**ENTRIES PROVIDED**:
○ ○ ○ ○
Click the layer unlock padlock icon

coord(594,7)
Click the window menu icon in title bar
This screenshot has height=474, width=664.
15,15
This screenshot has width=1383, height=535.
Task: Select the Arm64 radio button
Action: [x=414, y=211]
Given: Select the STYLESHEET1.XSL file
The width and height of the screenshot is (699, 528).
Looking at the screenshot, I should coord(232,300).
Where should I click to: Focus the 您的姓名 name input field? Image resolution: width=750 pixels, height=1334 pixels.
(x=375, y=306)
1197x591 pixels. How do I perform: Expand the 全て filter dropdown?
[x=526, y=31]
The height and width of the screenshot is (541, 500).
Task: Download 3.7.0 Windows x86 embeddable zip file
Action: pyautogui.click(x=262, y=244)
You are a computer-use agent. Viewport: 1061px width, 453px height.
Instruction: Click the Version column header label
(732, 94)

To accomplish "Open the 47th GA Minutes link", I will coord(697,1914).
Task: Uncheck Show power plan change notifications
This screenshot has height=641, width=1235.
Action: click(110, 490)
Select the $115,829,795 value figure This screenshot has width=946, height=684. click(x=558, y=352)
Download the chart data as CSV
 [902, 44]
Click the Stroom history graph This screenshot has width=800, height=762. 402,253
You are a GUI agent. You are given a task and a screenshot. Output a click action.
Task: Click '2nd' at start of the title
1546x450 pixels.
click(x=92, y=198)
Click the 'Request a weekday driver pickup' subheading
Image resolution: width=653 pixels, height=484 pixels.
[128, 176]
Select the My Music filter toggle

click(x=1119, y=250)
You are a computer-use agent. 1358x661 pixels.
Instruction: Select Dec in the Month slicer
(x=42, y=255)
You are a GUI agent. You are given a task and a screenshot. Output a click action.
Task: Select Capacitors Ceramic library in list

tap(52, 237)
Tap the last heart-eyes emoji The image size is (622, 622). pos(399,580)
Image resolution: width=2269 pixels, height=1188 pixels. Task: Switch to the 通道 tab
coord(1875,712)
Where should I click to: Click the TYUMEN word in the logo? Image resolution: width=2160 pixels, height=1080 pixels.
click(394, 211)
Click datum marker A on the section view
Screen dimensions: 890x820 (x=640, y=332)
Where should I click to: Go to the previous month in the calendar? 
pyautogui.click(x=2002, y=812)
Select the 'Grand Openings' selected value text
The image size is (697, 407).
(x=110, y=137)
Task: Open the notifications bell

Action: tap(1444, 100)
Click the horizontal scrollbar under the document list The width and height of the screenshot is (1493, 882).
○ ○ ○ ○
**WHAT IS EXPECTED**: Copy the lines above word for word.

**EXERCISE RESPONSE**:
Click the layer unlock padlock icon

coord(594,7)
Click the window menu icon in title bar
This screenshot has height=474, width=664.
15,15
This screenshot has width=1383, height=535.
Task: Select the Arm64 radio button
Action: [x=414, y=211]
Given: Select the STYLESHEET1.XSL file
The width and height of the screenshot is (699, 528).
Looking at the screenshot, I should coord(232,300).
Where should I click to: Focus the 您的姓名 name input field? Image resolution: width=750 pixels, height=1334 pixels.
(x=375, y=306)
1197x591 pixels. How do I perform: Expand the 全て filter dropdown?
[x=526, y=31]
The height and width of the screenshot is (541, 500).
Task: Download 3.7.0 Windows x86 embeddable zip file
Action: pyautogui.click(x=262, y=244)
You are a computer-use agent. Viewport: 1061px width, 453px height.
Instruction: Click the Version column header label
(732, 94)

To accomplish "Open the 47th GA Minutes link", I will coord(697,1914).
Task: Uncheck Show power plan change notifications
This screenshot has height=641, width=1235.
Action: click(110, 490)
Select the $115,829,795 value figure This screenshot has width=946, height=684. click(x=558, y=352)
Download the chart data as CSV
 [902, 44]
Click the Stroom history graph This screenshot has width=800, height=762. 402,253
You are a GUI agent. You are given a task and a screenshot. Output a click action.
Task: Click '2nd' at start of the title
1546x450 pixels.
click(x=92, y=198)
Click the 'Request a weekday driver pickup' subheading
Image resolution: width=653 pixels, height=484 pixels.
[128, 176]
Select the My Music filter toggle

click(x=1119, y=250)
You are a computer-use agent. 1358x661 pixels.
Instruction: Select Dec in the Month slicer
(x=42, y=255)
You are a GUI agent. You are given a task and a screenshot. Output a click action.
Task: Select Capacitors Ceramic library in list

tap(52, 237)
Tap the last heart-eyes emoji The image size is (622, 622). pos(399,580)
Image resolution: width=2269 pixels, height=1188 pixels. Task: Switch to the 通道 tab
coord(1875,712)
Where should I click to: Click the TYUMEN word in the logo? Image resolution: width=2160 pixels, height=1080 pixels.
click(394, 211)
Click datum marker A on the section view
Screen dimensions: 890x820 (x=640, y=332)
Where should I click to: Go to the previous month in the calendar? 
pyautogui.click(x=2002, y=812)
Select the 'Grand Openings' selected value text
The image size is (697, 407).
(x=110, y=137)
Task: Open the notifications bell

Action: tap(1444, 100)
Click the horizontal scrollbar under the document list The width and height of the screenshot is (1493, 882).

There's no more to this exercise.